English believes that post-9/11 counter-terrorism was far too short-termist, that the histories of Afghanistan and Iraq were “substantially ignored in a disgraceful fashion” and that the US became overly impressed with its own early military successes in both countries.
In Iraq, the claim that the removal of Saddam Hussein from power was a necessary part of a global counter-terrorist campaign was, of course, founded on the false claim that Saddam was supporting al-Qaida and the mistaken belief that he possessed weapons of mass destruction. Moreover, English writes, the assumption that the Middle East could be recast “through naive invasion” took no account of the region’s past, its complex allegiances, or the possibility of something simply going wrong.
He cautions that very few counter-terrorism campaigns will ever achieve complete strategic success. Unconvinced by those who claim bullishly that the Provisional IRA was “defeated”, he argues persuasively that the republican movement’s sustainable campaign of violence was suspended only because its pragmatic leaders decided that they might more likely achieve their objective – a united Ireland – by peaceful means. Equally, he is sceptical of those among his fellow academics who argue that counter-terrorism operations will inevitably promote terrorism.
However, he writes, there are times when “those who criticise counter-terrorists for worsening their state’s strategic position regarding terrorism, and those who celebrate tactical-operational successes against terrorist adversaries, might shout past each other while yet both being right”.
English judges that if any counter-terrorism campaign is to achieve even partial strategic victory, it must be conducted in a patient, well-resourced manner, with clear objectives. Given that terrorists often seek to provoke outrage and overreaction, the public should be encouraged to be realistic about the limits to what can be accomplished.
He also concludes that to avoid failure, counter-terrorist efforts must be integrated into broader political initiatives: “We should not mistake the terrorist symptom for the more profound issues that are at stake.”
Although this book was written before the Hamas attacks of 7 October and the war in Gaza, English was already convinced that Israeli counter-terrorism tactics, no matter how carefully conceived or brilliantly executed, will not resolve the conflict unless there is a strategic engagement with Palestinian grievances and desire for statehood.
Finally, he cautions that his three case studies present serious warnings about the self-harm that can be inflicted by state actions judged to lack morality.
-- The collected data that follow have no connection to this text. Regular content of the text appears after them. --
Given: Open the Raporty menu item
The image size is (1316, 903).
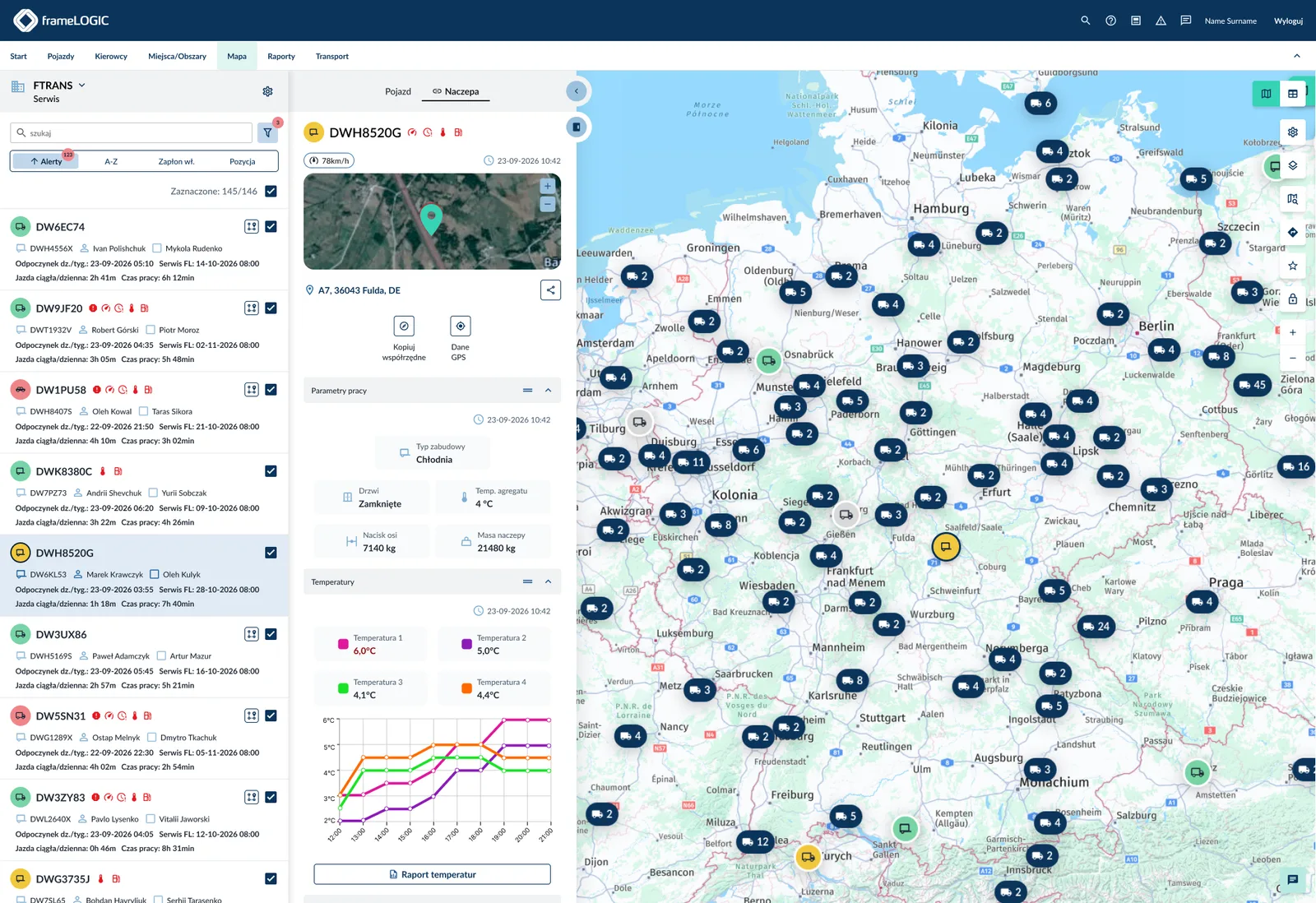Looking at the screenshot, I should (x=281, y=56).
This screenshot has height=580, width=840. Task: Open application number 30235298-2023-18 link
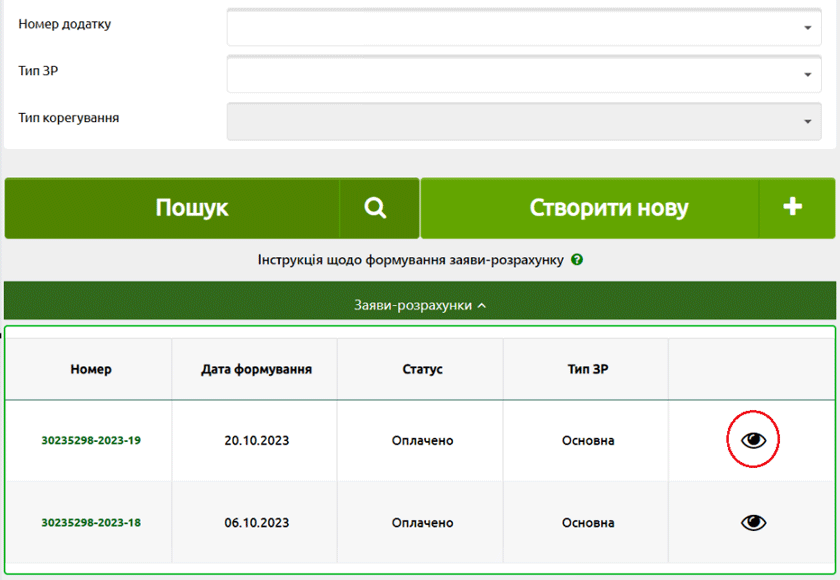(91, 522)
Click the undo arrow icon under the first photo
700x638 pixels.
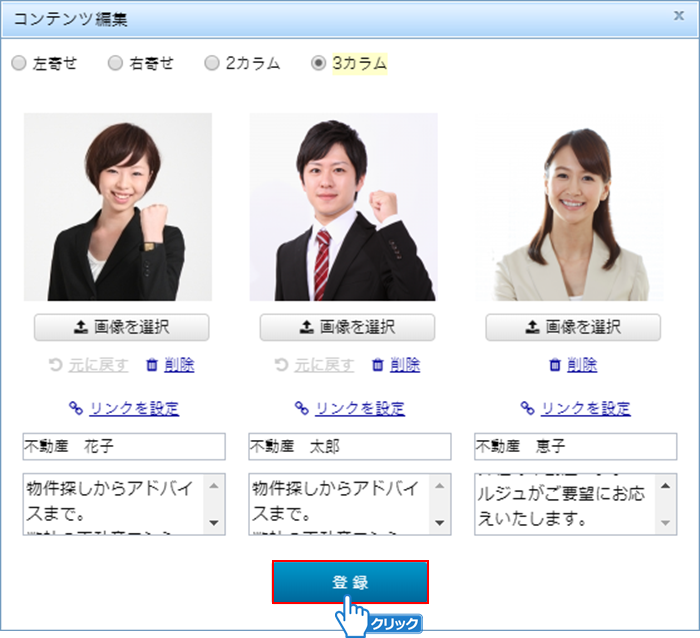tap(55, 365)
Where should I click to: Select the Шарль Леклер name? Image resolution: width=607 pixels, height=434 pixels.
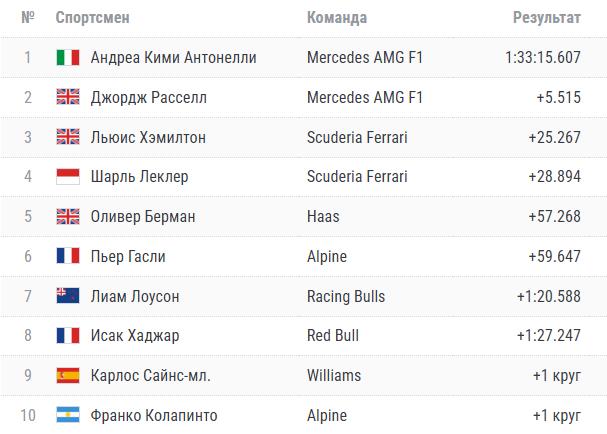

All three have involved the abuse of prisoners; that an overreliance on aggressive military methods can shatter public support; that technical surveillance should be lawful and proportionate; and, as a senior British police officer warned in a report published this month, that there are serious questions to be asked about the morality and legality of allowing informants within terrorist organisations to commit serious crimes.
“A successful counter-terrorism will be a just counter-terrorism,” English writes: legally bound, accountable and proportionate. To stray from this, he says, risks delegitimising the objectives of the state. Or as a mural in Northern Ireland used to say: “When those who make the law, break the law, in the name of the law, there is no law.”
Ian Cobain is the author of Anatomy of a Killing: Life and Death on a Divided Island (Granta)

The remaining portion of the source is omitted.